═══ Available records ═══
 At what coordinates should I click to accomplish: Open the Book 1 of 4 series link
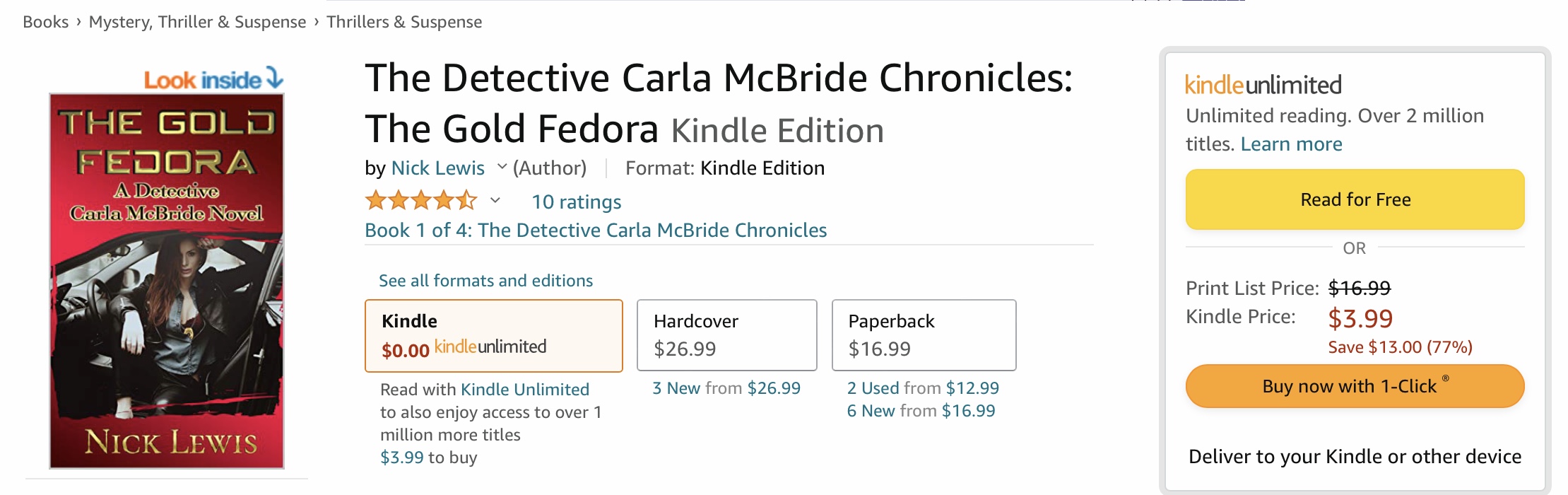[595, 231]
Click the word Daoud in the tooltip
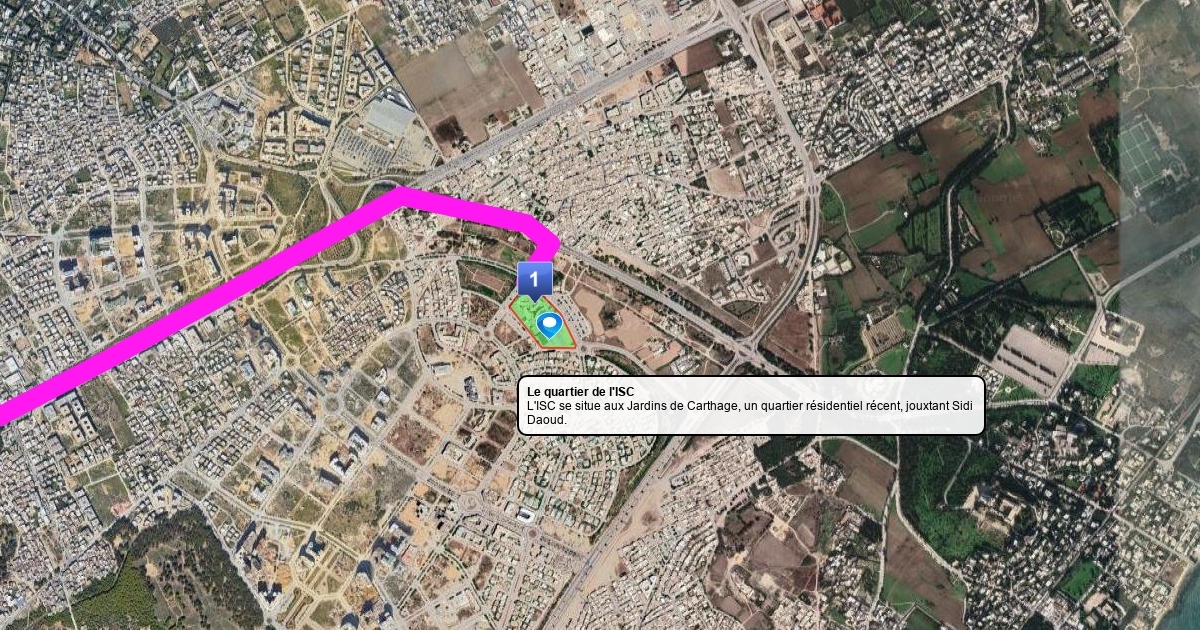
═══
═══ Available records ═══
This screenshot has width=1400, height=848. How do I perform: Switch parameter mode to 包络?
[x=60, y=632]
═══
═══ Available records ═══
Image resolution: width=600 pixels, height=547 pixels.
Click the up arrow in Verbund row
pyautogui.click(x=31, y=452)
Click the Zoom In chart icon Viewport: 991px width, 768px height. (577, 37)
═══
## What you should do
Your output should be the lines above from the one that contains "At what coordinates" through the one that contains "Click the word Daoud in the tooltip", word for word, with pictures left out.

## Exercise solution
 At what coordinates should I click to accomplish: Open the Book 1 of 4 series link
[595, 231]
Click the word Daoud in the tooltip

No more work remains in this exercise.